I'm not new to dog owning and by my own admission I said boisterous isn't the right word. We had been on the waiting list for a guide dog 'reject' and approved for them but they've said that we could be waiting up to 3 years and their checks were very full on.

But I forgot anyone on MN who wants a dog but works, had children, has other pets etc couldn't possibly have a dog

OP’s posts: |
lemonycherry Sun 19-Jul-20 10:24:07

@Floralnomad to confirm he does 'leave the dog alone' she goes over to him and brings her ball or curls up next to him which then results in him trying to lean on her when he's getting up. Something which she doesn't mind but I do. I'm not separating them as I don't think it's fair on either. She dotes on him and he loves her if she was running away or making lots of use of her safe child free space I created then I'd completely understand but she only ever goes in there to get a drink/food then comes straight back out to him!

OP’s posts: |
Floralnomad Sun 19-Jul-20 10:42:21

@lemonycherry , I did say accidentally , my point being if he leans on a big dog and it goes for him it will do him damage when he’s a bit older he will know not to lean on the dog at the moment at 1 yr old he’s not old enough to remember . I’m no way suggesting that you need to stop your child having a relationship with your current dog who is obviously very tolerant of him which is lovely . Don’t ruin that relationship by adding another dog into the mix .
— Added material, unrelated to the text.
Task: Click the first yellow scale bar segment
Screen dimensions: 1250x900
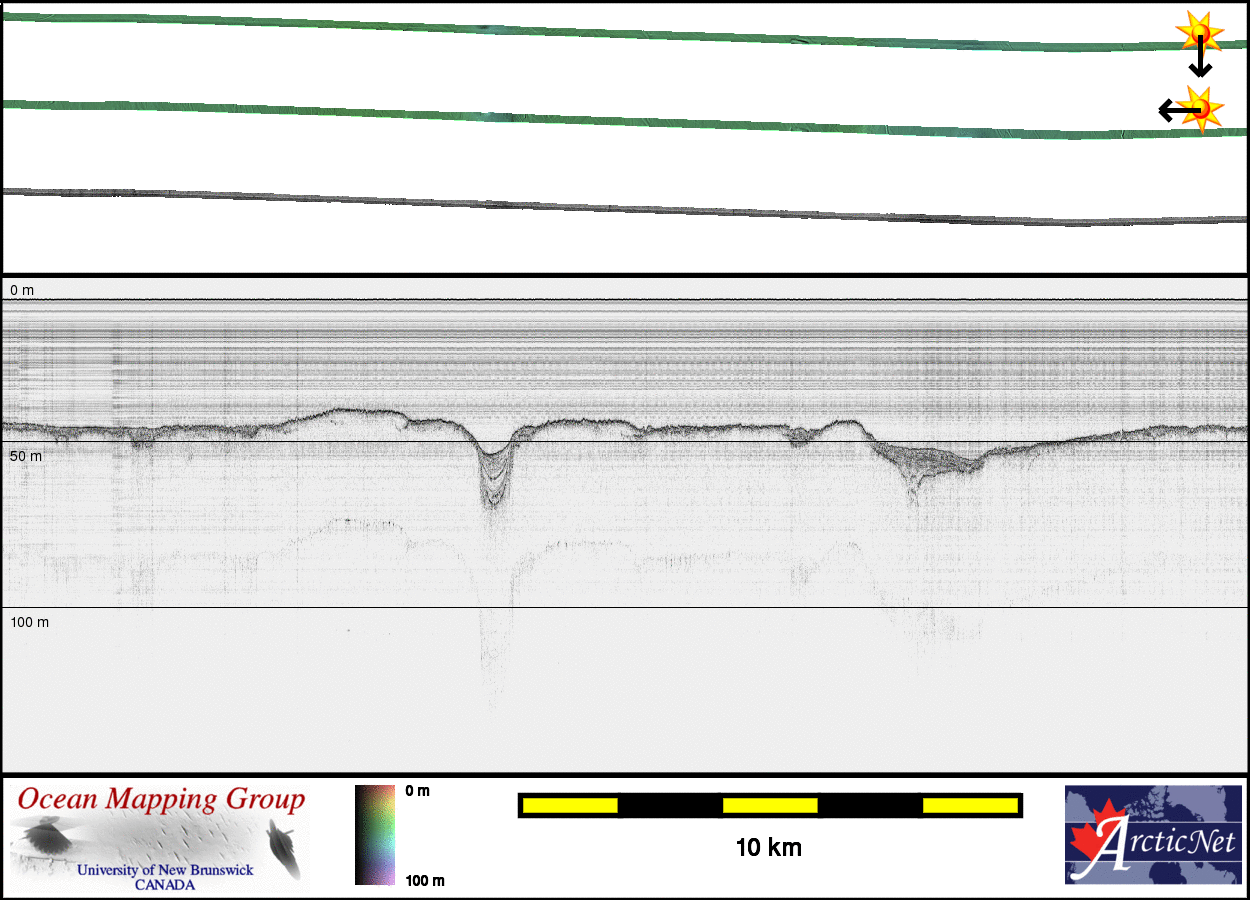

Sunnydayshereatlast Sun 19-Jul-20 10:56:09

We have 4 ddogs. Dpuppy still has SA...
Remember not all ddogs bond. My dm had 2 ddogs for over 10 years. Never had a decent relationship with each other...

vanillandhoney Sun 19-Jul-20 11:01:46

Sorry OP but I think there's a good reason you're not able to adopt. You have a very young child, a dog and a cat, and you've just said that you refuse to separate the dog and the toddler.

What will you do when your DS is older, stronger and noisier? Still refuse to keep them apart? Why? It's not fair on the dog to be constantly leant on and subjected to an unpredictable toddler.

I think you should work on your DS's behaviour around the current dog and not add anymore animals until he's older and more predictable. You really risk upsetting the current dynamic and then the dog would end up being re-homed through no fault of it's own.